Work to be completed: No picture should appear in the copy. Transcribe exactly, and only, the lines from the one with "Task: Click the" through the last line of the data below.

Available data:
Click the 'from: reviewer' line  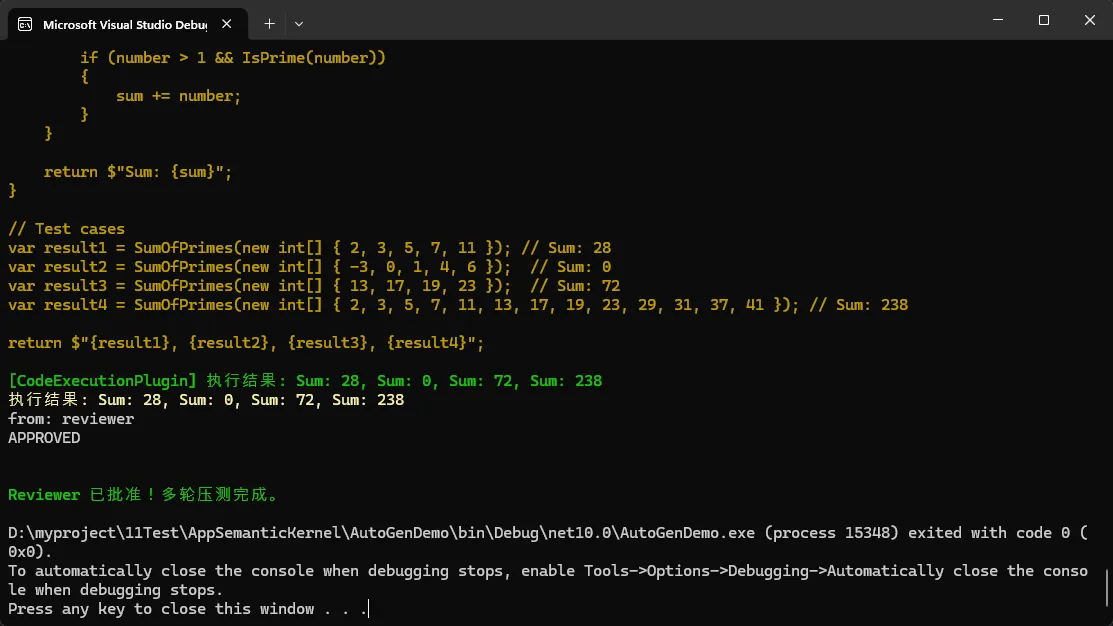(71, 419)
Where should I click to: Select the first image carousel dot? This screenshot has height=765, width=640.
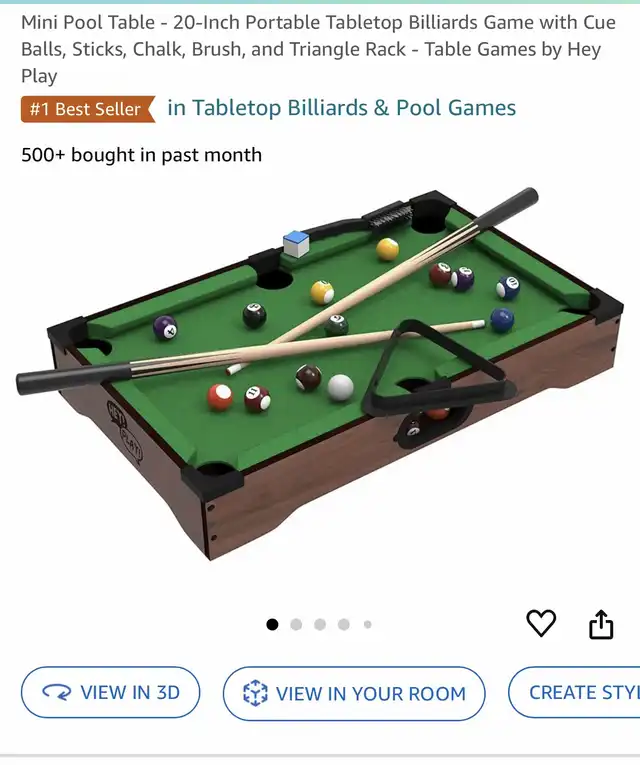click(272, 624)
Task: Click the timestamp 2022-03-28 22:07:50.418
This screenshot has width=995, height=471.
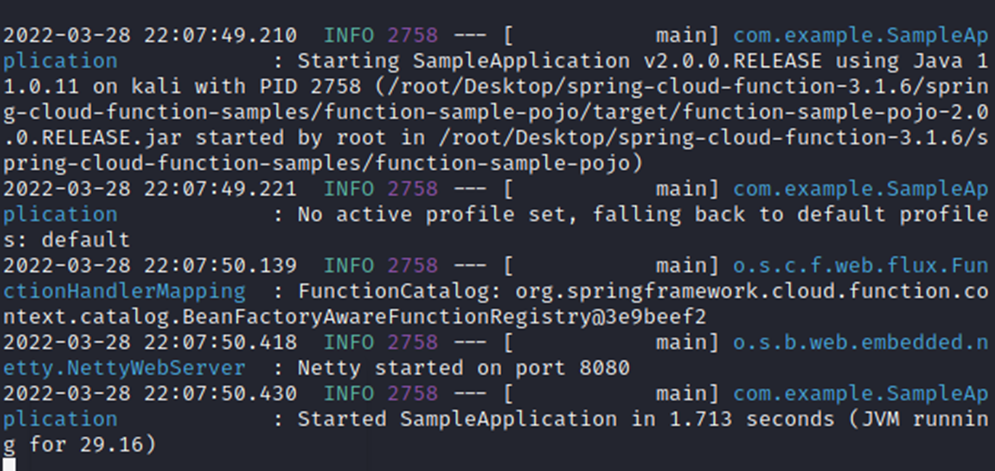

Solution to the problem:
Task: Click the timestamp 2022-03-28 22:07:50.418
This screenshot has width=995, height=471.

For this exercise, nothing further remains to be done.